An early instance of 'road movie' in film criticism
The most interesting early instance of "road movie" in the Google Books search results is the one in the 1953 issue City Lights magazine. Multiple followup Google searches reveal that the article in which it appears is Jordan Brotman, "Ace on the Road: Kirk Douglas and Hollywood," in City Lights issue 4 (Fall 1953) [combined snippets]:
This excerpt is interesting for several reasons, perhaps the most striking of which is that, although Brotman is interested in "the road movie" as a cinematic archetype, his preferred term for the genre is "highway movie." This becomes clear when we look at the opening paragraphs of the piece:
I have grave doubts about the legitimacy of Brotman's assertion that "highway movies" were something new under the sun in the postwar world. One can scarcely deny the highway theme of Sullivan's Travels (1941), for example, or its direct dramatic antecedent I Am a Fugitive from a Chain Gang (1932). Brotman seems likewise oblivious to the essential role of the road (and the railroad) in The Grapes of Wrath (1940). Even the western had an early highway epic in the form of Stagecoach (1939), nine years before Red River reached the screen. And what is The Wizard of Oz (1939) if not a "highway movie" set in a world without internal combustion engines?

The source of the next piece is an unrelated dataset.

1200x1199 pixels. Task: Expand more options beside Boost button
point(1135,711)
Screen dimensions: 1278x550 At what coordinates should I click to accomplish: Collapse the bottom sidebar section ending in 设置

But be that as it may, the relevant points here are that Brotman's essay identifies the metaphor of the road as central to an American mythos that serious American films, at a certain point, embraced wholeheartedly—and that he seems to have coined the term "highway movie"—and (incidentally) varied it at one point as “road movie”—to describe this genre.
Is Brotman's essay the source of "road movie" as a genre name? On first consideration, it seems absurd to suggest that an essay in a little-read art and poetry magazine could have had such influence. However, contextual information lends at least a little more weight to the possibility. As noted earlier, the essay was written in 1951 and published in 1953 in City Lights, a San Francisco periodical associated with Beat poet Lawrence Ferlinghetti, who also co-founded San Francisco's City Lights Bookstore in 1953. According to Wikipedia, Jack Kerouac conceived the Beat classic On the Road in the late 1940s "and then typed [it] out on a continuous reel of paper during three weeks in April 1951"—although the novel was not published until 1957.
I don't think it is at all far-fetched to imagine that these Beat emigres from New York and other points East to the Golden West had a soft spot, if not a preoccupation, with "the road" as a quintessentially American symbol of adventure, hope, and self-discovery. Kerouac's book, which follows semi-aimless artsy-drugsy protagonists as they drift westward across the United States, was extraordinarily popular with an audience of aspiring hipsters and alienated youth—people who didn't yet know that they would eventually become middle managers at large corporations.
Conclusion
Whether Jordan Brotman's use of "highway movie" and (in one instance) "road movie" in his 1951/1953 essay "Ace on the Road" had any direct (or indirect) impact on subsequent cinematic terminology is certainly debatable, although I imagine that in Beat coffeehouse culture the essay was widely discussed. Realistically, popular consciousness of the term "road movie" in its modern sense seems to have occurred no earlier than 1970 or 1971.
The immediate need for a descriptive label for what became known as "road movies" was almost certainly due to the phenomenal success of Easy Rider (1969)—an extremely influential youth film that became a defining artifact of 1960s counterculturalism.
Jack Kerouac's novel On the Road, meanwhile, deserves a lot of credit for making impulsive, vaguely defined quests seem cooler than cool to members of a commercially desirable movie-going demographic—and once a cool plot line has resonated with the public, a mountain of screenplays is sure to follow.